Input data
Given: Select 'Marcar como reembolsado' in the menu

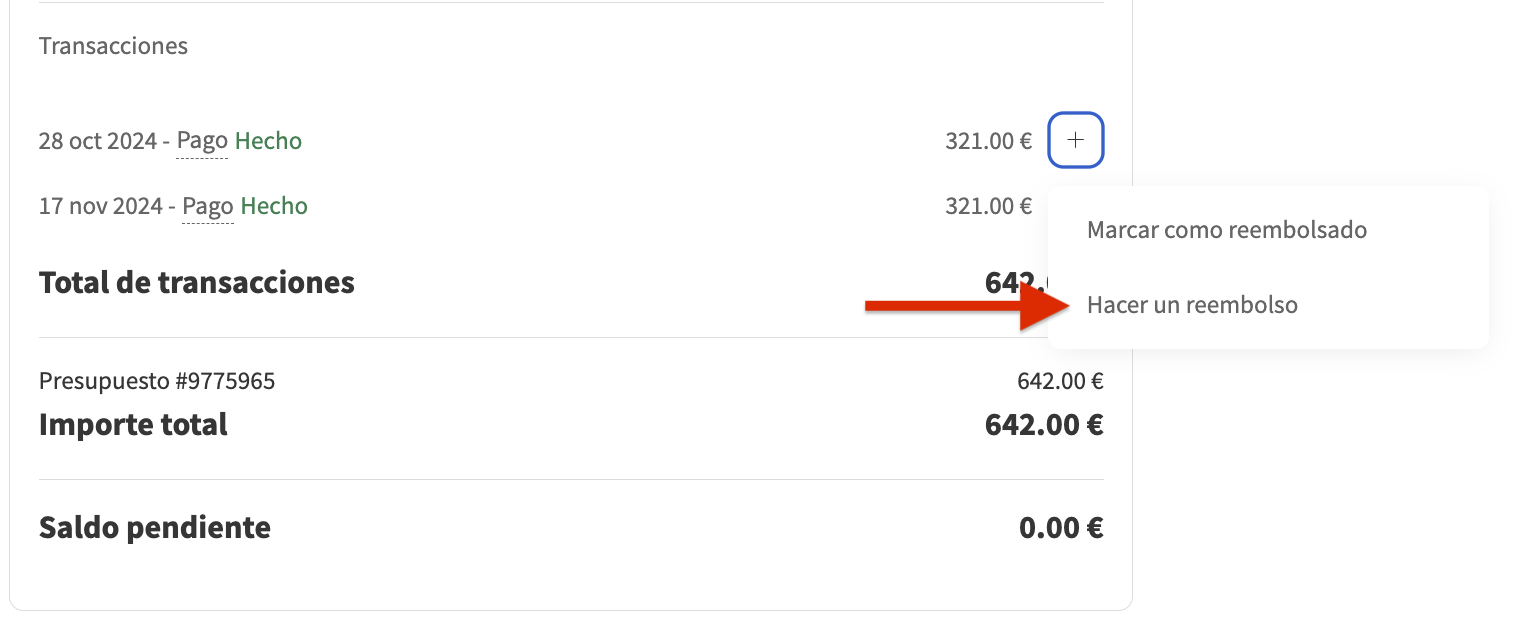Looking at the screenshot, I should (1227, 229).
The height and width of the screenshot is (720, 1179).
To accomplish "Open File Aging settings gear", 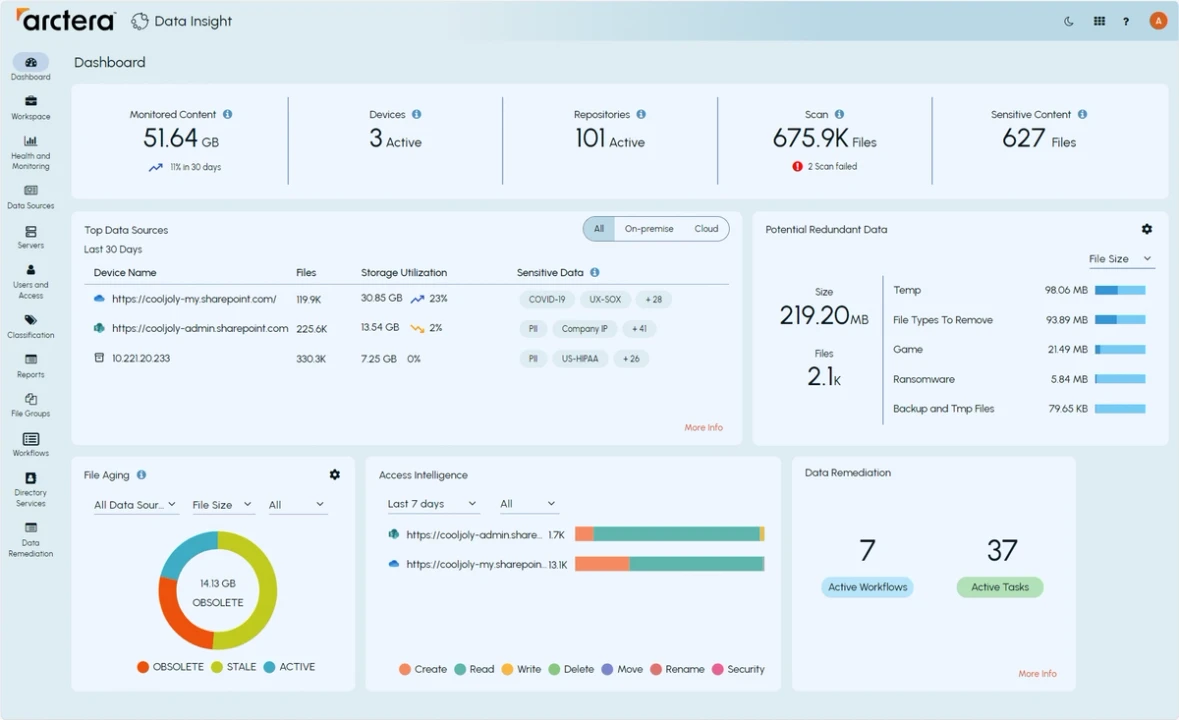I will (x=334, y=474).
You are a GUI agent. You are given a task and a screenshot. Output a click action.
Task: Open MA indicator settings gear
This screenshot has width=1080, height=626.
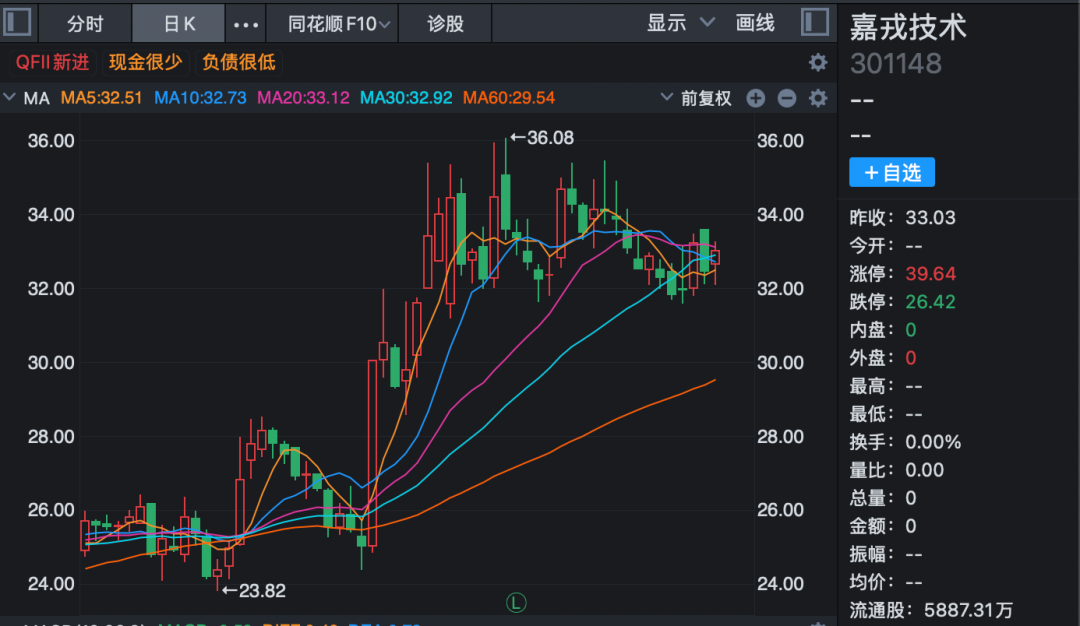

Instructions for the task
Reproduce the listing without changes, starting at the line with "You are a GUI" and ending with the last line of the listing, including both. Leave the pictures out.

Task output
You are a GUI agent. You are given a task and a screenshot. Output a click action.
Task: Open MA indicator settings gear
This screenshot has width=1080, height=626.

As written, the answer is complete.